Records from a collection:
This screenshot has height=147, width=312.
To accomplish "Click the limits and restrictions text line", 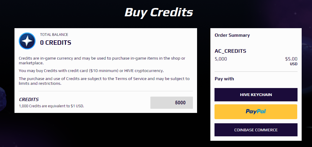I will [x=40, y=83].
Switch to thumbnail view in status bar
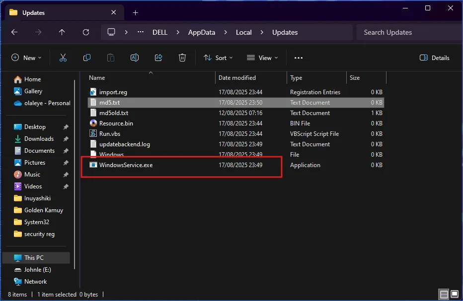 (454, 294)
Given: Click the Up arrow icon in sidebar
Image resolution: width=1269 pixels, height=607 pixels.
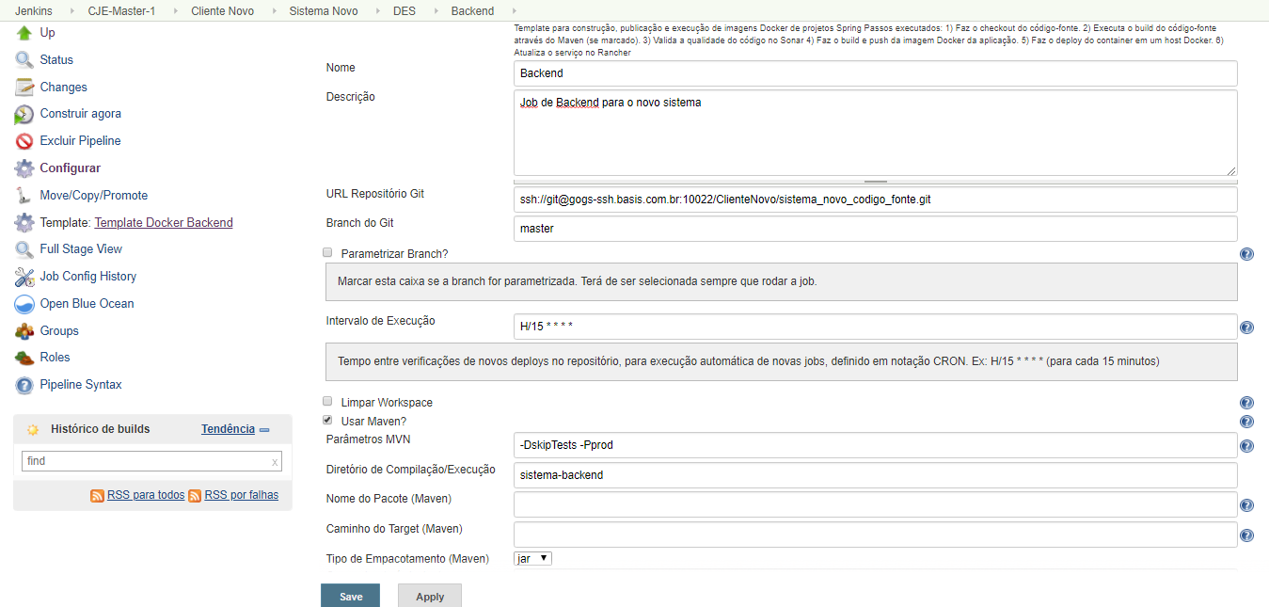Looking at the screenshot, I should tap(24, 33).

§ Required action
Output only the lines from the one that contains "Switch to thumbnail view in status bar" to the end of the entries above, both end lines included, and drop the pictures.

§ Expected output
Switch to thumbnail view in status bar
 (454, 294)
Given: Click the Up arrow icon in sidebar
Image resolution: width=1269 pixels, height=607 pixels.
Looking at the screenshot, I should tap(24, 33).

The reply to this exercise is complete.